BI Perkuat Struktur Bunga SRBI Guna Sabilisasi Nilai Tukar Rupiah

BI Perkuat Struktur Bunga SRBI Guna Sabilisasi Nilai Tukar Rupiah

KABARINDO, JAKARTA--Bank Indonesia (BI) memperkuat struktur suku bunga instrumen moneter pro-market, dalam hal ini Sekuritas Rupiah Bank Indonesia (SRBI), untuk mendorong aliran modal masuk (inflow) agar mendukung stabilisasi nilai tukar rupiah.

Gubernur BI Perry Warjiyo dalam konferensi pers hasil Rapat Dewan Gubernur (RDG) BI secara daring di Jakarta, Rabu, menjelaskan bahwa struktur suku bunga SRBI dalam sebulan terakhir telah ditingkatkan.

Kebijakan tersebut, dikatakannya, telah mendorong inflow portofolio asing, tidak hanya ke SRBI melainkan juga ke Surat berharga Negara (SBN), sehingga turut mendukung stabilitas nilai tukar rupiah serta memperkuat ketahanan eksternal terhadap dampak dinamika global.

Sementara itu, Deputi Gubernur Senior BI Destry Damayanti menambahkan bahwa dampak penyesuaian suku bunga SRBI yang dilakukan secara bertahap kini mulai terlihat.

“Di SRBI, setelah kita mulai melakukan penyesuaian (struktur bunga) mulai bertahap Januari, Februari dan Maret, itu kita sudah melihat hasilnya karena di SRBI itu sudah terjadi inflow sampai Rp32,5 triliun,” kata Destry.

Kemudian pada April 2026, Destry mencatat bahwa inflow SRBI berlanjut sebesar Rp29 triliun, sehingga secara year to date (ytd) mencapai Rp54,3 triliun.
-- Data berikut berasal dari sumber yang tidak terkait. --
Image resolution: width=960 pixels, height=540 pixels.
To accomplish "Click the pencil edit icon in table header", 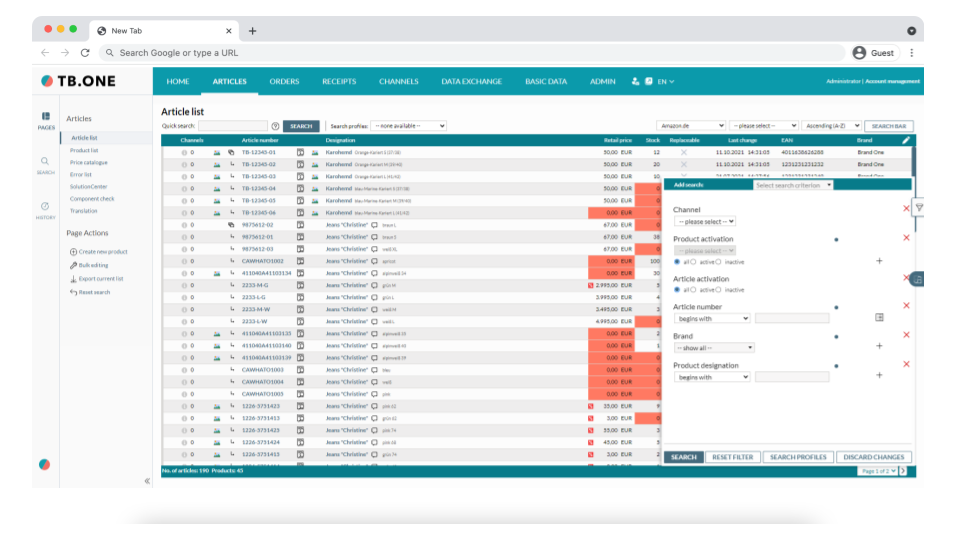I will [906, 141].
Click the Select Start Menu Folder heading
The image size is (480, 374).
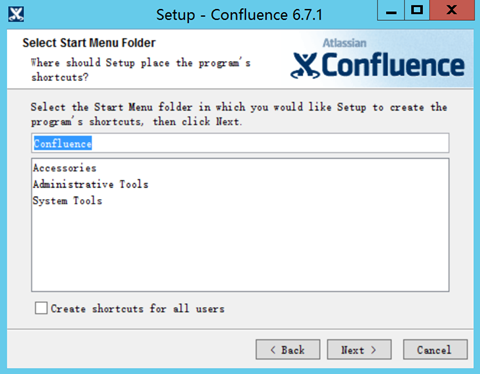[x=89, y=43]
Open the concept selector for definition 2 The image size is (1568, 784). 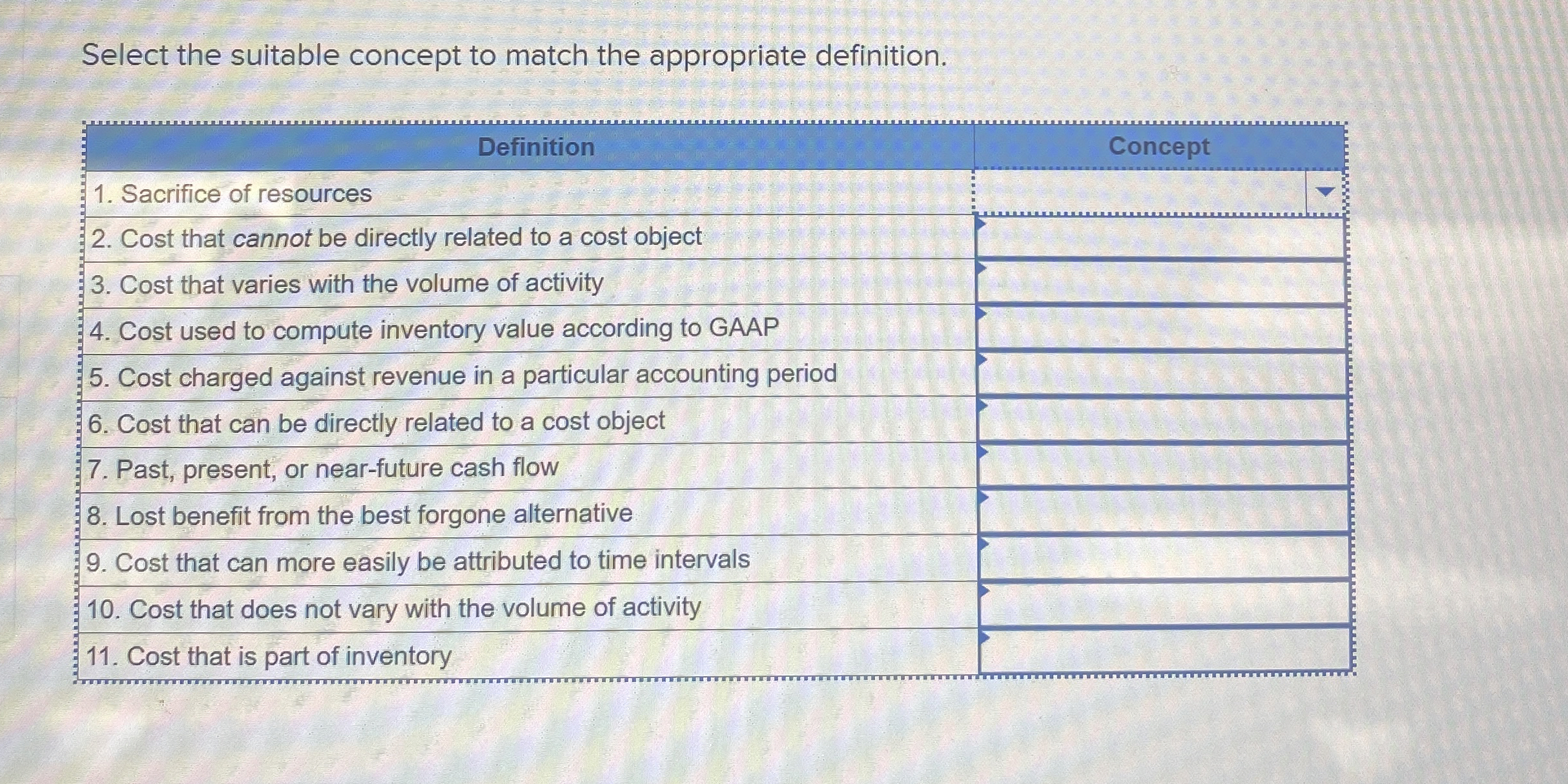click(1156, 239)
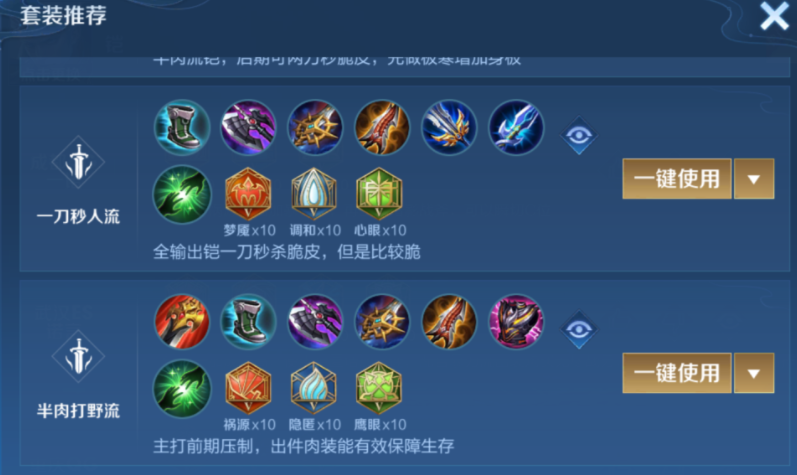This screenshot has width=797, height=475.
Task: Expand dropdown arrow beside 一刀秒人流 一键使用
Action: point(754,179)

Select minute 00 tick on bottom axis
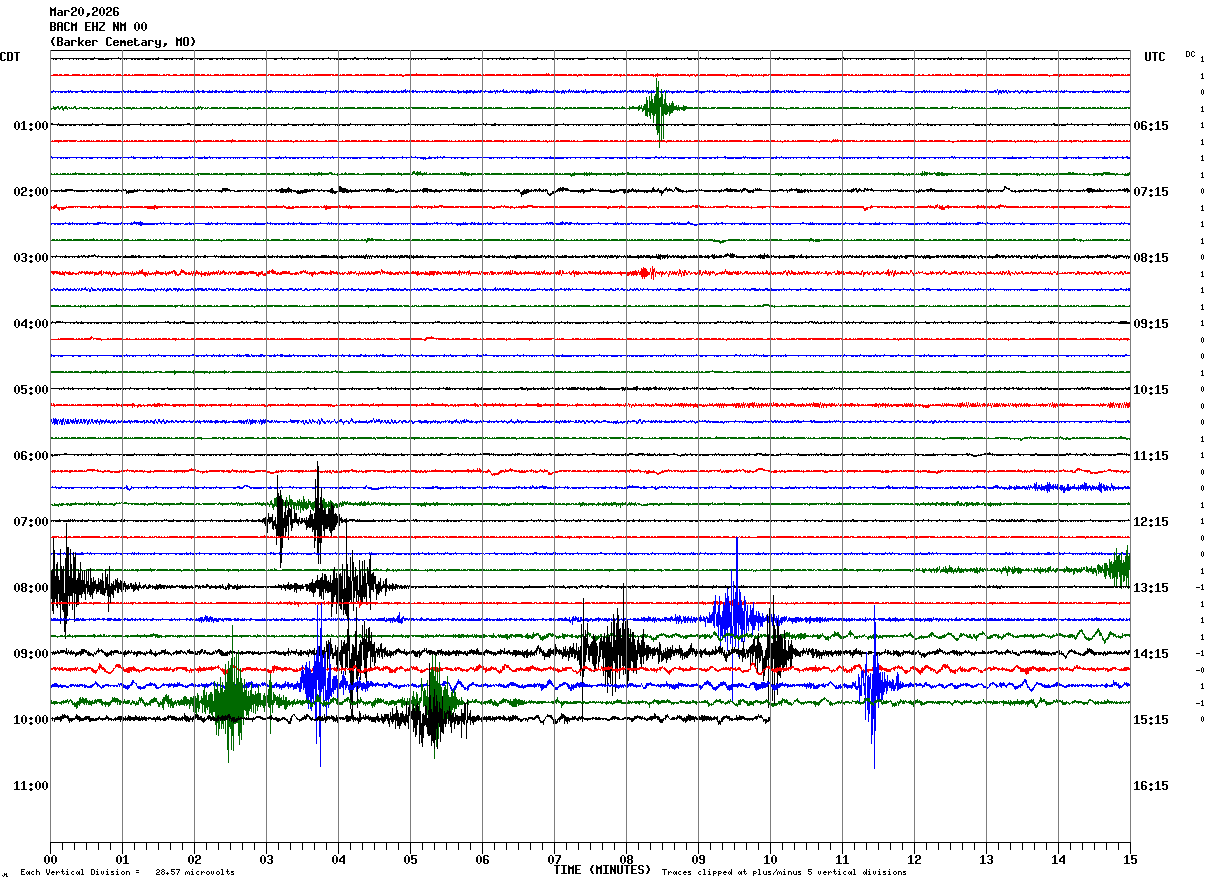51,859
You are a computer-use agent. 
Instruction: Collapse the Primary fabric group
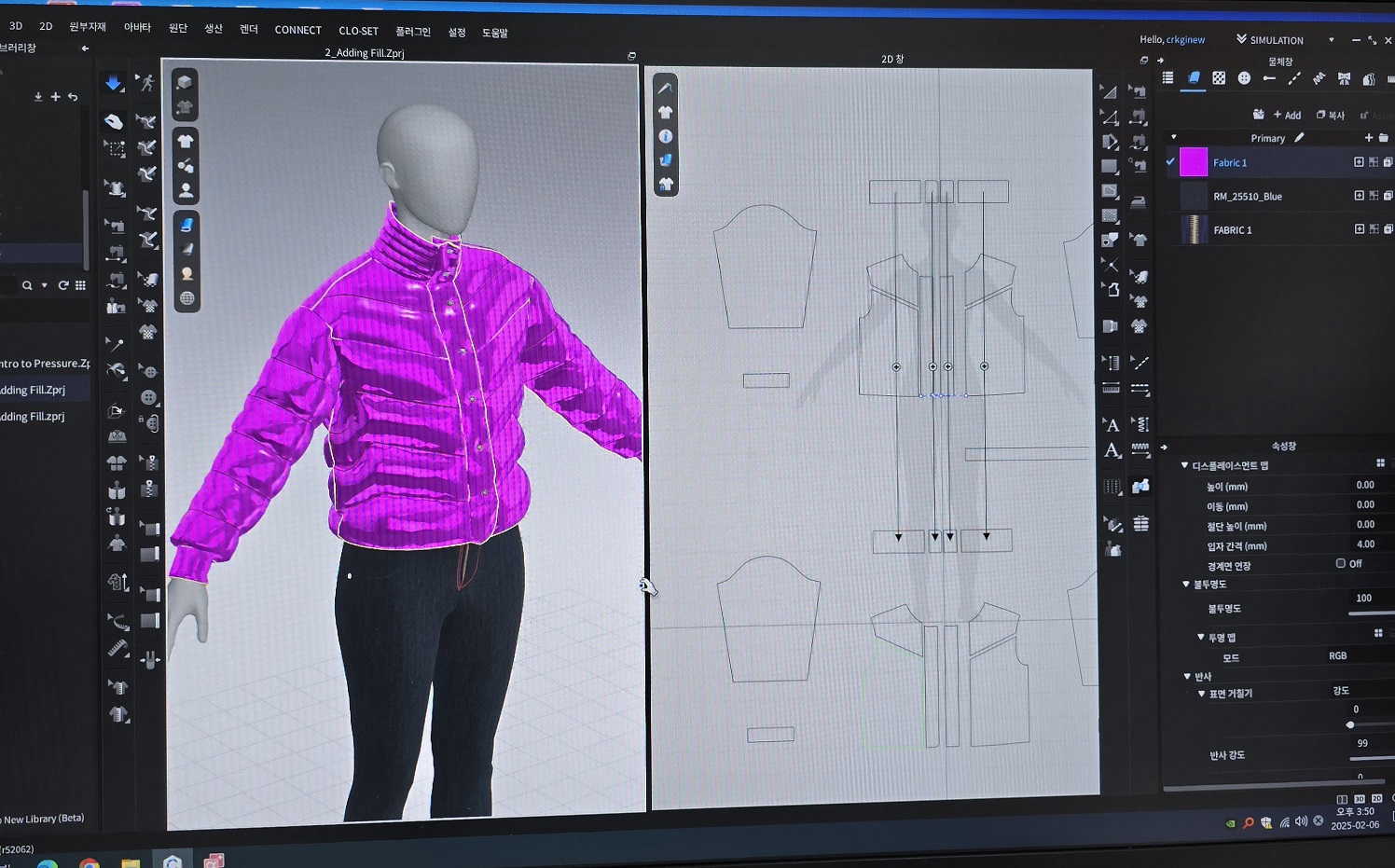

Pada periode yang sama, SBN juga mencatat inflow sekitar Rp10-11 triliun.

“Artinya, segala upaya memang kita lakukan. Tentu dengan net inflow dari asing yang memang makin meningkat, ini juga akan memperkuat ketahanan di sektor eksternal kita,” kata Destry.

Selain itu, ia juga mengungkapkan bahwa instrumen operasi moneter valuta asing Bank Indonesia, yaitu Sekuritas Valas Bank Indonesia (SVBI), turut mencatat peningkatan signifikan sekitar 400 juta dolar AS pada April ini. Kondisi likuiditas dolar yang masih ample di sistem dinilai turut mendukung ketahanan nilai tukar rupiah ke depan.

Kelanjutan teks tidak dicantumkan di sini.